Exercise details: Transcribe each entry below exactly. Pictures do not go in the copy.
════
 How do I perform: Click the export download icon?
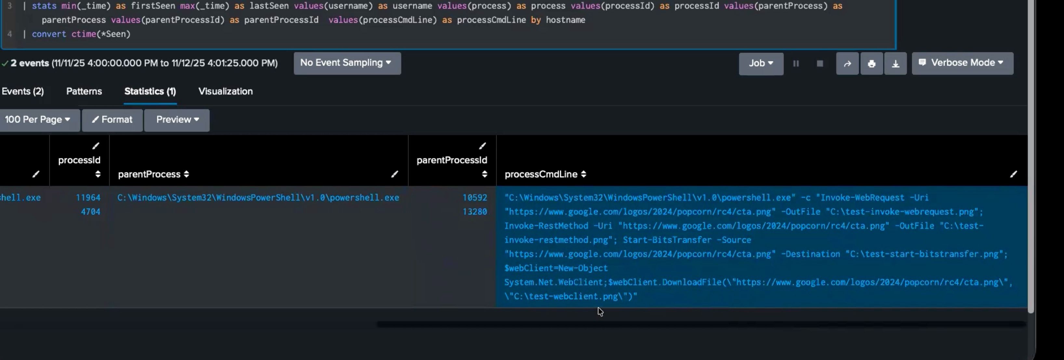895,64
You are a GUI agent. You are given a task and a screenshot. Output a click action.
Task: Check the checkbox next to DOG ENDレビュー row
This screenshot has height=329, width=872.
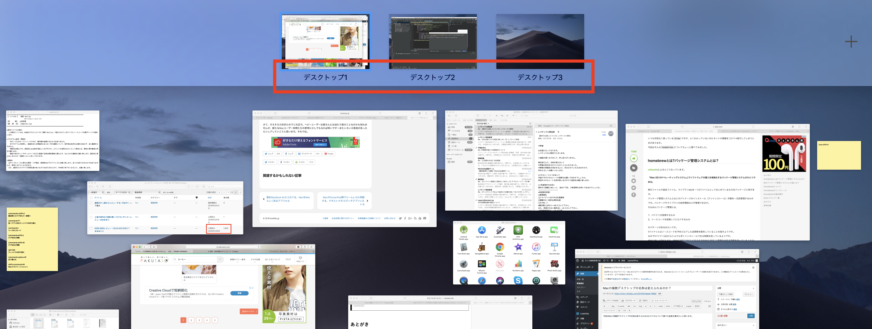91,228
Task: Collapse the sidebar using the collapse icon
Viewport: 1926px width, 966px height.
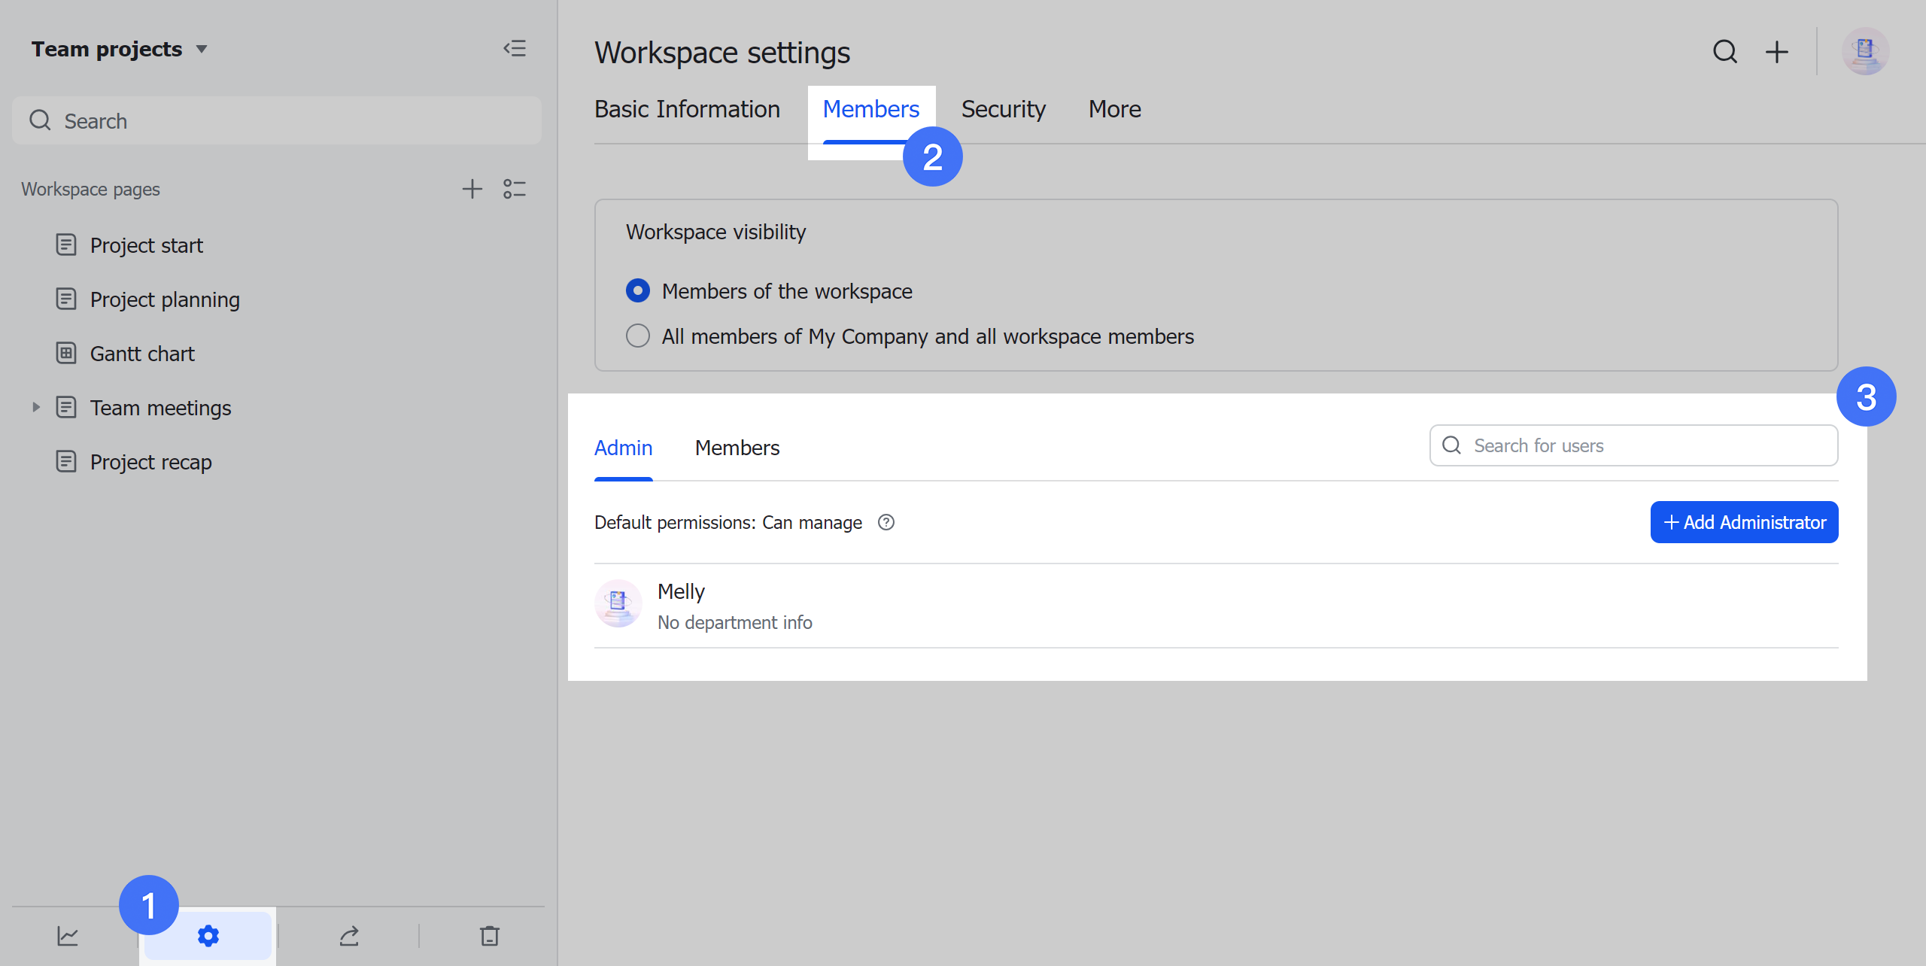Action: (515, 48)
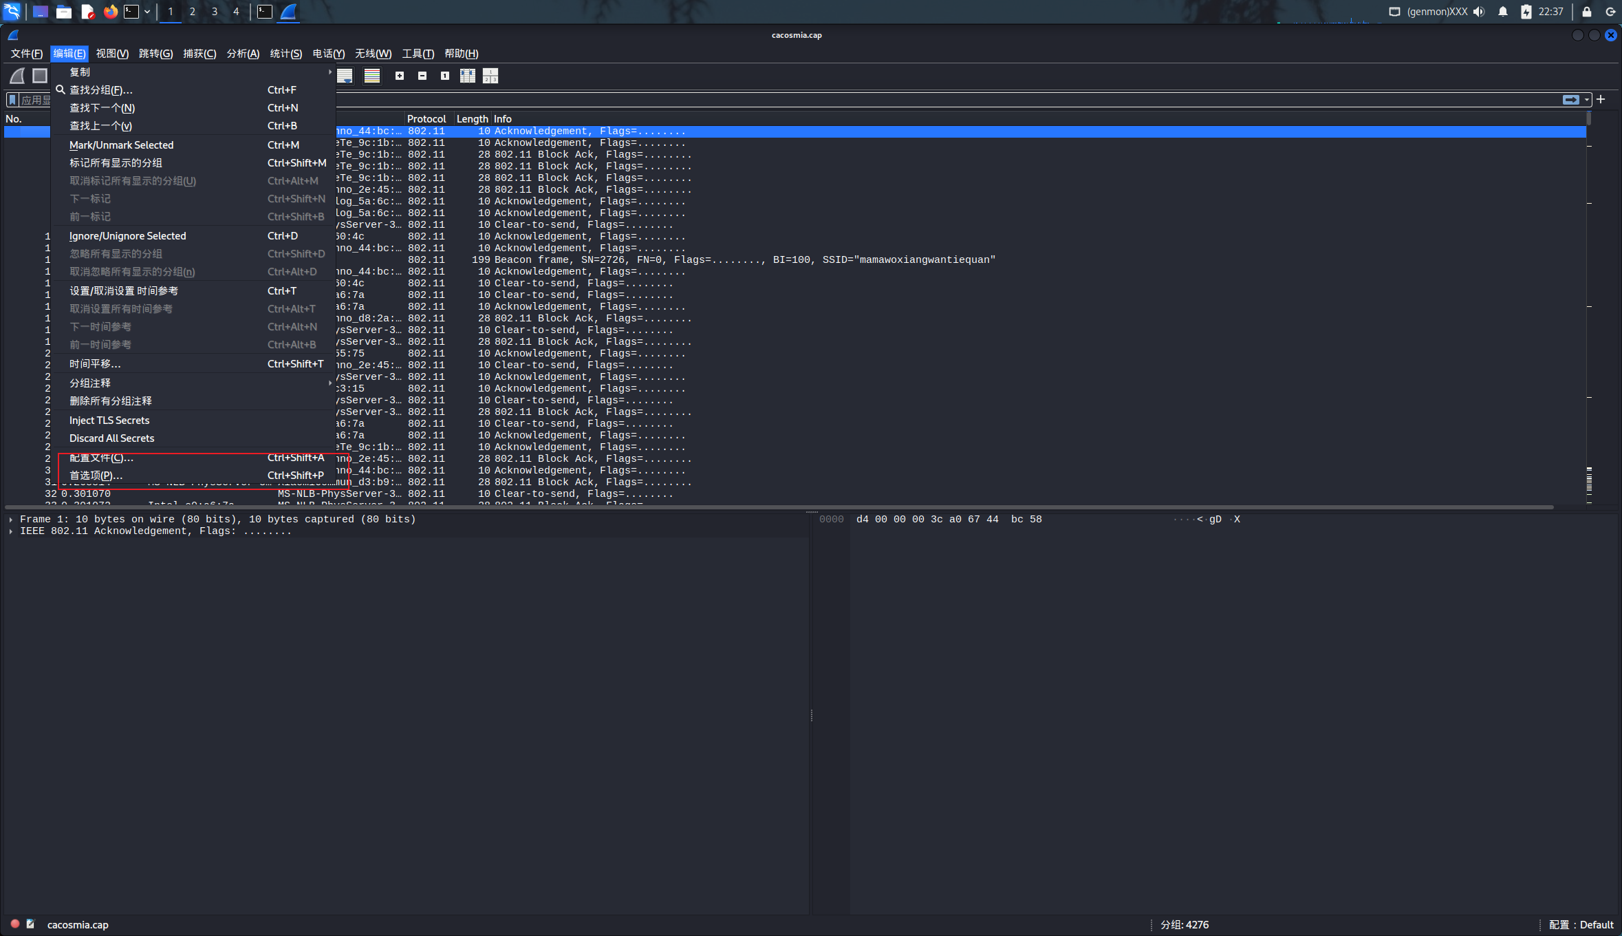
════
Exercise result:
 How do I perform: Click the export download icon?
895,64
You are a GUI agent. You are given a task and a screenshot. Output a click action.
Task: Check the checkbox next to DOG ENDレビュー row
This screenshot has height=329, width=872.
91,228
Task: Collapse the sidebar using the collapse icon
Viewport: 1926px width, 966px height.
Action: (515, 48)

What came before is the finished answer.